Le Temps: Quelles idées voulez-vous défendre au sein de la Cisac?
 
Jean Michel Jarre: Face aux bouleversements induits par Internet depuis une quinzaine d’années, les créateurs n’ont pas été capables d’envoyer un message clair au public. Notre vision a été perçue comme frileuse par rapport aux grands acteurs d’Internet. Au point que l’on a abouti à un paradoxe: les gens qui représentent aujourd’hui la modernité sont des fabricants de câbles et de téléphones et les créateurs sont ceux qui regardent dans le rétroviseur. C’est surréaliste. Ce sont les créateurs qui ont toujours secoué la société.

– Quel est votre message dans ce contexte?
 
– La question du respect du droit d’auteur va bien au-delà d’un simple enjeu économique. Le véritable enjeu est: quelle place voulons-nous accorder aux artistes au XXIe siècle? Leur rémunération, la façon dont ils vont pouvoir vivre ou pas n’est pas une question de niche mais concerne, au contraire, l’ensemble de la société. Est-ce que nous voulons que nos enfants et nos petits-enfants puissent toujours écouter de la musique, voire devenir musiciens eux-mêmes, ou pas? Pourra-t-on toujours lire, écouter, voir des œuvres qui nous émeuvent, nous aident à vivre, questionnent le pouvoir et les habitudes? Les enjeux sont là. C’est en cela que la propriété intellectuelle concerne tout un chacun. Le droit d’auteur est aussi fondamental dans les rapports entre le Nord et le Sud.

– C’est-à-dire? 
 
– L’affaiblissement de la propriété intellectuelle entraîne l’affaiblissement de l’identité culturelle des pays émergents et de toutes les communautés fragiles économiquement. C’est la propriété intellectuelle qui permet à une communauté de développer ses savoir-faire, ses créations, son artisanat, son patrimoine et de ne pas dépendre de la création des autres. Quand le monde de la mode, sans le savoir la plupart du temps, pille les motifs aborigènes ou maoris, sans payer aucun droit sous prétexte que l’on ne connaît pas les auteurs, c’est à chaque fois une communauté que l’on affaiblit. Respecter le droit d’auteur doit pouvoir permettre aux communautés du Sud de ne pas être reléguées au seul statut de consommateurs des biens culturels du Nord. Le problème est éthique et moral.
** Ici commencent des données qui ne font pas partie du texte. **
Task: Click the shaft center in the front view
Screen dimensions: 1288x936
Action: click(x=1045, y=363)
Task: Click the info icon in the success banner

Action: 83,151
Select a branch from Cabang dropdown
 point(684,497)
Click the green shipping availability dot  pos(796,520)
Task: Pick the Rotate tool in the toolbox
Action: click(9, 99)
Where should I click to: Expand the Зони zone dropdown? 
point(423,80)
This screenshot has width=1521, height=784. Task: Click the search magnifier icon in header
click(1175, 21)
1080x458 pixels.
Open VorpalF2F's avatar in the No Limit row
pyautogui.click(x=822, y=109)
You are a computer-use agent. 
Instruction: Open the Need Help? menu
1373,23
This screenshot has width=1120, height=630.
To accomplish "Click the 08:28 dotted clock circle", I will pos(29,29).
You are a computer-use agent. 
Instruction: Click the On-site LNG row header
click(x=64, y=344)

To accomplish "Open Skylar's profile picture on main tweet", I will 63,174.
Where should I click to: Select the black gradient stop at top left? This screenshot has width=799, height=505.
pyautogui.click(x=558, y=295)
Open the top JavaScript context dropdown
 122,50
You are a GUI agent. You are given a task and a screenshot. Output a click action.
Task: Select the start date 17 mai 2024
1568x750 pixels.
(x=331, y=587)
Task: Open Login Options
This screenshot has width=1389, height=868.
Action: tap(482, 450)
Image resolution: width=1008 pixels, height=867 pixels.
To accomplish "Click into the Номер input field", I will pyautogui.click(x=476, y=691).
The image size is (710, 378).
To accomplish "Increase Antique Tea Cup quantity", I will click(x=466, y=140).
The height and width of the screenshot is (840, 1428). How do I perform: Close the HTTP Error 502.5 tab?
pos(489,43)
– Il y a quinze ans, la Fédération internationale de l’industrie phonographique (IFPI) entrait en guerre contre les acteurs du Web, accusés de pirater les œuvres. Elle a intenté procès sur procès. Avec le recul, cette réaction était-elle appropriée?
 
– J’étais à ce moment-là le porte-parole de l’IFPI. Il fallait éteindre un incendie: certains acteurs d’Internet pensaient que le copyright n’avait plus de valeur, qu’il était complètement rétrograde. Il fallait donc réagir rapidement. La réaction certes épidermique de l’IFPI a été très importante pour signifier qu’il y avait un problème. A l’époque, les médias étaient largement du côté des pirates. La tendance était de dire aux créateurs: de quoi vous plaignez-vous? Si vos œuvres sont piratées, elles sont plus largement diffusées!

– On entend toujours ce type d’argument dans le public…
 
– C’est ne pas comprendre que la piraterie tue la création. Le droit d’auteur permet le développement durable des activités artistiques. Il y a quinze ans, le regard porté sur Internet était encore très naïf, presque hippie, c’était un espace merveilleux où chacun se tenait par la main sur le chemin de la libre expression. Face à cela, nous n’avons pas su trouver les mots pour nous faire comprendre. Aujourd’hui, le regard sur Internet a changé, le scandale de la NSA est passé par là. Autre changement, les musiciens sont rejoints maintenant par les créateurs audiovisuels et les journalistes qui voient leurs œuvres utilisées sur des plateformes numériques sans leur accord.

– Aujourd’hui, le streaming par abonnement payant a remplacé le piratage. C’est mieux, non?
 
– Je serai pleinement d’accord avec le système de l’abonnement le jour où je pourrai aussi payer un abonnement mensuel à Carrefour et remplir mon caddie en fonction. Sans les créateurs, les sites de streaming n’existeraient pas. Il faut rappeler aux acteurs du Net que dans les smartphones, la partie smart, ce sont les créateurs!